● DIRECTIONS FOR THIS TASK
Please show each line of the listing where "Privacy" is present.

┄┄┄┄┄┄┄┄┄┄

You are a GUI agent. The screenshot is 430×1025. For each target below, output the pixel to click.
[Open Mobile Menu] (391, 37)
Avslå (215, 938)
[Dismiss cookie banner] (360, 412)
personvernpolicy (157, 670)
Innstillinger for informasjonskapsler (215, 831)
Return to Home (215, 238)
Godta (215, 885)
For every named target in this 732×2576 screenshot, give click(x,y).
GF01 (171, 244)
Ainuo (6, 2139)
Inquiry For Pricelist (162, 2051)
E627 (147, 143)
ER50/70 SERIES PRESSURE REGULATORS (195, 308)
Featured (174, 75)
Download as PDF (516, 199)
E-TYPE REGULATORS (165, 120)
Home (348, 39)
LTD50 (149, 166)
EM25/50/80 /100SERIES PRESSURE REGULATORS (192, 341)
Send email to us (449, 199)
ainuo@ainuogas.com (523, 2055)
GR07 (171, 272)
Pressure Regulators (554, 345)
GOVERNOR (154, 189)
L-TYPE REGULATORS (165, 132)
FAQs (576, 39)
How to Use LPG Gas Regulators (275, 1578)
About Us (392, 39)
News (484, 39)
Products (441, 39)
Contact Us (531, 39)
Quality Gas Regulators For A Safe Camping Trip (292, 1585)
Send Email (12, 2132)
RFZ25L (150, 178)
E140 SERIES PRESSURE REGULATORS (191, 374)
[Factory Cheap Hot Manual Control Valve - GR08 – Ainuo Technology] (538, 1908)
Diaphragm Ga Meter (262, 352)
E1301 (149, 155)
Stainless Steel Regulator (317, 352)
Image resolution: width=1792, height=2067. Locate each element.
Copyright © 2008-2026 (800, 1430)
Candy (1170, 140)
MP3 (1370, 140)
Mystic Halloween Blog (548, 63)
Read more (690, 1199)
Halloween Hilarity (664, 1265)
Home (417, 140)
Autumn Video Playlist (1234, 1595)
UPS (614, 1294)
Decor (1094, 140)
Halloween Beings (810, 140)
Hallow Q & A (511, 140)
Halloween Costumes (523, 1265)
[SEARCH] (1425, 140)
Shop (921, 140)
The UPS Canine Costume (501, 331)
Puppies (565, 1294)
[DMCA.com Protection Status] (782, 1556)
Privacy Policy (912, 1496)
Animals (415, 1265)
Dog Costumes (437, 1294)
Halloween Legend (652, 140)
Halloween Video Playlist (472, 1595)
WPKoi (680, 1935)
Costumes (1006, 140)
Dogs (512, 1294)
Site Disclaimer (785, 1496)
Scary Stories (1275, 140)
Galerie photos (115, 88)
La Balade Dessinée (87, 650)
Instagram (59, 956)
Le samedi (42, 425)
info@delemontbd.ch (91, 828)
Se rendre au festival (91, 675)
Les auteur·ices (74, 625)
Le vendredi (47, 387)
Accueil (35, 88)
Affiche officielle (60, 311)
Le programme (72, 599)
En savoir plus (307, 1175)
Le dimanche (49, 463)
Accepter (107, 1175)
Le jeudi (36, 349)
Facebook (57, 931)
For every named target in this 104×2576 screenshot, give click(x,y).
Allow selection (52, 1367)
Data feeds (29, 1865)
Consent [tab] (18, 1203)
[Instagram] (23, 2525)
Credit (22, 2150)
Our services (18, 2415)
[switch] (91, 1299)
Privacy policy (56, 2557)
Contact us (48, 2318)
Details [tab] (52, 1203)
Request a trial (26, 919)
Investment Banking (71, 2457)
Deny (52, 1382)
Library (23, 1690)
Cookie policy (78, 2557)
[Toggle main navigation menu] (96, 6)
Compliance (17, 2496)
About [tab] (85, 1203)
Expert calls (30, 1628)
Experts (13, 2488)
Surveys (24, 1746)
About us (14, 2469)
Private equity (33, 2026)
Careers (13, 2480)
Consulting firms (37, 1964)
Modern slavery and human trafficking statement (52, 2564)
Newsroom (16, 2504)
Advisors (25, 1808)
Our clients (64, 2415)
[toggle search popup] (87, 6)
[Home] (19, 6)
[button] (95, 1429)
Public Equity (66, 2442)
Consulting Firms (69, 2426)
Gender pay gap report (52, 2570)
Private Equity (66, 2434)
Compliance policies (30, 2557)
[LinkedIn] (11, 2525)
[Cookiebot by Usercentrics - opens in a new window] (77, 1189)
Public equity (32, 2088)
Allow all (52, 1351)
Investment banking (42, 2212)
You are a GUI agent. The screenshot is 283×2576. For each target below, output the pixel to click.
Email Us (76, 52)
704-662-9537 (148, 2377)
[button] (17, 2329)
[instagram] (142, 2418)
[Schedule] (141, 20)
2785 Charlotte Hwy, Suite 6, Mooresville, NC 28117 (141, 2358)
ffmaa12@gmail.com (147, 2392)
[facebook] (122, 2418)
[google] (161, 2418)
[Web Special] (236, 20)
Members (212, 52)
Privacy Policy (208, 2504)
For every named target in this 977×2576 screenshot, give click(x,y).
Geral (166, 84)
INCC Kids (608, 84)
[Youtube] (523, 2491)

┄┄┄┄┄┄┄┄┄┄

● ANSWER FOR THIS EXERCISE
Privacy Policy (912, 1496)
Privacy policy (56, 2557)
Privacy Policy (208, 2504)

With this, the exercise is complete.